What is required: Rewrite only the part of the listing that starts with the line containing "Image resolution: width=739" and runs through the line containing "I will pos(321,257).", including both of those lines and the requests. Raise every coordinate in the answers by 9.

Records:
|---|
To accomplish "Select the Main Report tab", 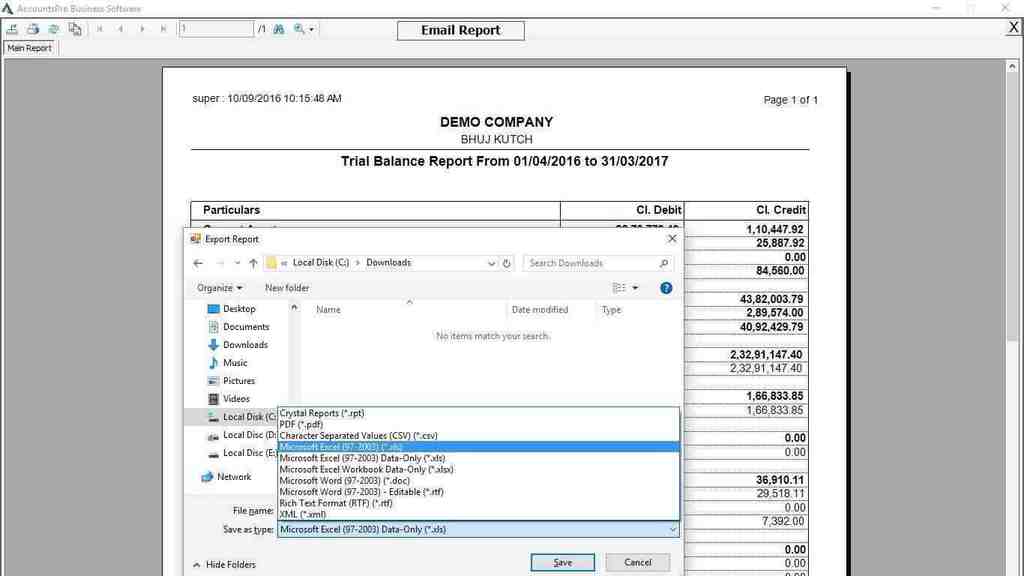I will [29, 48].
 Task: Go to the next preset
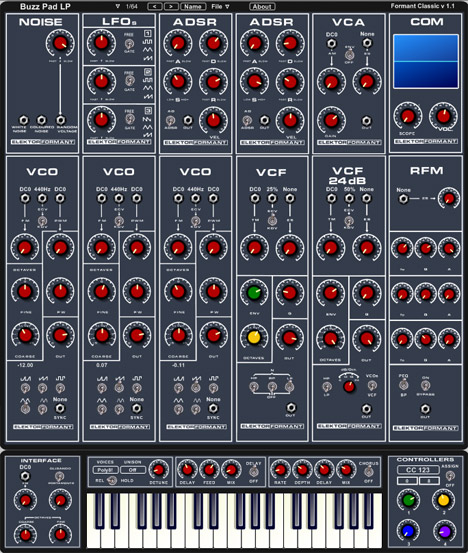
|---|
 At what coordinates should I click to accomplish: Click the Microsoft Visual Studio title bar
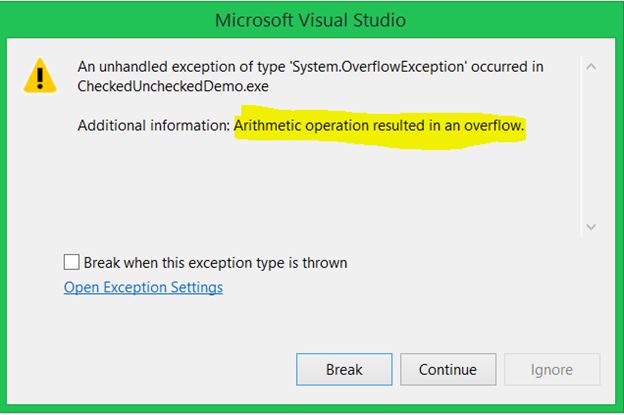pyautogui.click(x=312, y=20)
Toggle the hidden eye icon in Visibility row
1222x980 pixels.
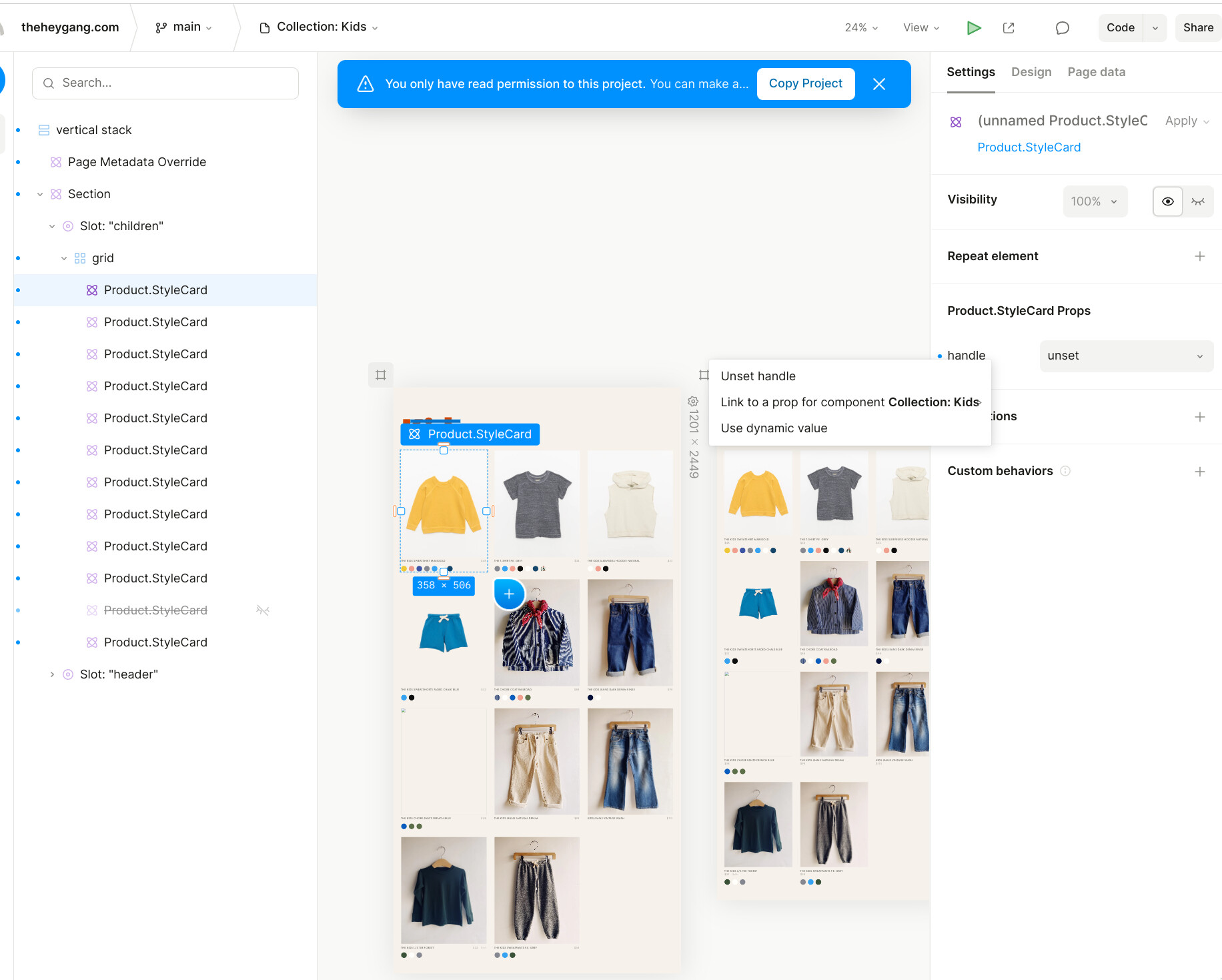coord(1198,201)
|---|
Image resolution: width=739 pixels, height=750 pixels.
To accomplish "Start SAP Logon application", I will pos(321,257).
|---|
Solution:
Image resolution: width=739 pixels, height=750 pixels.
To accomplish "Start SAP Logon application", I will pos(330,266).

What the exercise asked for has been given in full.